Mobile Performance Considerations: All the above methods can run in real time on modern iPhones/iPads, especially if you downsample the camera feed. Canny and adaptive threshold are both O(N) operations per frame (linear in number of pixels) and can be optimized with vectorized code. OpenCV’s implementations are in C/C++ and quite fast. If processing full 1080p frames at 30fps, you may hit CPU limits. In that case, you can lower the resolution of the analysis buffer (many apps detect the document on a smaller preview frame, say 640x480, then apply the results to the full-res image when capturing). Using Metal to offload these operations to the GPU can also yield higher throughput. For example, a Metal shader could compute an edge map in parallel, and thresholding is essentially a per-pixel operation ideal for GPU. Apple’s Accelerate framework has vImage functions for convolution and morphological operations that use SIMD instructions on the CPU. These optimizations can help maintain a smooth UI while processing frames.
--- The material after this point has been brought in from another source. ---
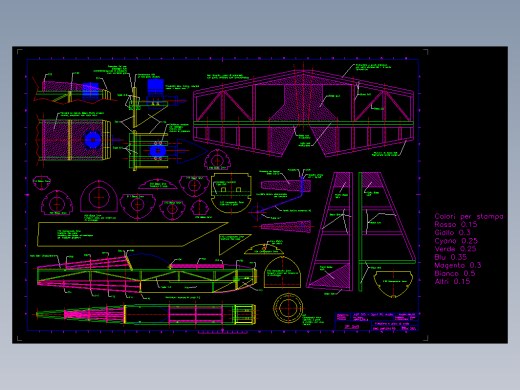520x390 pixels.
Task: Pick the 'Verde 0.25' legend line
Action: coord(455,249)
In summary, Canny edge detection on a preprocessed image (blurred & possibly thresholded) is a reliable way to get the paper’s outline. If Canny is missing edges due to low contrast, consider adaptive thresholding and contour extraction as an alternative or complementary method. Many document scanners use a mix: threshold to isolate the document, then Canny or direct contour find, then polygon approximation. The largest closed contour in the scene is often the document (How to detect document edges in OpenCV - Scanbot SDK). Once edges are detected, we usually approximate the contour to a polygon with four points (using e.g. Douglas-Peucker algorithm) and verify it’s a quadrilateral (How to detect document edges in OpenCV - Scanbot SDK). This yields the corners of the paper.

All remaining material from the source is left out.